*** RECORDS PROVIDED ***
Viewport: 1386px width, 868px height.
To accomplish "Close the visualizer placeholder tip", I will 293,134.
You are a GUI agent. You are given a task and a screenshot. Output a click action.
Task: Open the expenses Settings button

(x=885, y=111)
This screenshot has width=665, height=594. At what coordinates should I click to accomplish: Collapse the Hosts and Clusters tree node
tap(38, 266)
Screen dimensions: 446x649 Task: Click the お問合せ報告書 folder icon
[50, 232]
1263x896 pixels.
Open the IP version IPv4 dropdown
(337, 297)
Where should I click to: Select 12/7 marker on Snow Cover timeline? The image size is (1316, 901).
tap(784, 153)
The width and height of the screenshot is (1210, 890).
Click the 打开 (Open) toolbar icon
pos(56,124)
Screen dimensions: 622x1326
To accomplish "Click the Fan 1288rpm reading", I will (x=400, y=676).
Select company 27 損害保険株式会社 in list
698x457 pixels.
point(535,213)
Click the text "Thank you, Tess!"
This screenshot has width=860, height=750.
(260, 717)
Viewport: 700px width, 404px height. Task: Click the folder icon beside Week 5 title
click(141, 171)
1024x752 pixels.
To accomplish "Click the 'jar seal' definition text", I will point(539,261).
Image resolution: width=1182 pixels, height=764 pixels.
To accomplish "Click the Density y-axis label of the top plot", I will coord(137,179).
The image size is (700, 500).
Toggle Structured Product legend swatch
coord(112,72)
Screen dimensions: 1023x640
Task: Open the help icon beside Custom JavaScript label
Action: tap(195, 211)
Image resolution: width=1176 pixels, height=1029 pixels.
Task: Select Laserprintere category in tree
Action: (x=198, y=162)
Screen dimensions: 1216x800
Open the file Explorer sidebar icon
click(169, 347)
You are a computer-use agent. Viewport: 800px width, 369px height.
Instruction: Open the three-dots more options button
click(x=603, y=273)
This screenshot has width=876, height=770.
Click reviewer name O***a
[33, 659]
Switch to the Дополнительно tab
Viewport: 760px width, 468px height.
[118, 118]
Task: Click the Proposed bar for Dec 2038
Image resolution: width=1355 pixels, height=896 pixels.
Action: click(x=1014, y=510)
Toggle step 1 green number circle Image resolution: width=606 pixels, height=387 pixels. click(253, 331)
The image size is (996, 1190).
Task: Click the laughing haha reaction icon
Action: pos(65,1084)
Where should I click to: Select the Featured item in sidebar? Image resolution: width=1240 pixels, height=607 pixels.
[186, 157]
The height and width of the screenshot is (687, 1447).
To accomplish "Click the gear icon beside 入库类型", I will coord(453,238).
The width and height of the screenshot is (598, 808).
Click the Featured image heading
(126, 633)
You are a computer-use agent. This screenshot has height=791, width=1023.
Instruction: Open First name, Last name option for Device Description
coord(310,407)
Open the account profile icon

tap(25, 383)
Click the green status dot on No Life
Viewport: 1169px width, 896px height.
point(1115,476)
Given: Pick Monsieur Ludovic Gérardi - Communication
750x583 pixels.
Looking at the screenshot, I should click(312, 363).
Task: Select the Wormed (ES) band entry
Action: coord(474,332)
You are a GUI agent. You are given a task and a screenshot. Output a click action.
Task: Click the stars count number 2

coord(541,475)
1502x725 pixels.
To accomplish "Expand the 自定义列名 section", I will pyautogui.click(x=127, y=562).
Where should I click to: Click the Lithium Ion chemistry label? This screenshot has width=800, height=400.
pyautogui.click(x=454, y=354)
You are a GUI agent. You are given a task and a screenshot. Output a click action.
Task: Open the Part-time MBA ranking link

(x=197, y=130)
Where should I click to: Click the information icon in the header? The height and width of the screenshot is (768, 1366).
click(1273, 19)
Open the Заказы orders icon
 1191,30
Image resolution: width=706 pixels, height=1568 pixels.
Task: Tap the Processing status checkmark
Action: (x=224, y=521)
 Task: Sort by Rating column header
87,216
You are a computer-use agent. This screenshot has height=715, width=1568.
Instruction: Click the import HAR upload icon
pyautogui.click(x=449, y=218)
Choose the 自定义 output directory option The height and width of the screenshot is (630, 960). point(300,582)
*** End of RECORDS PROVIDED ***
GOAL OF THE EXERCISE> How many lines in the records above hold the string "text"? Only the number is wanted.

RESPONSE TO THIS TASK> 2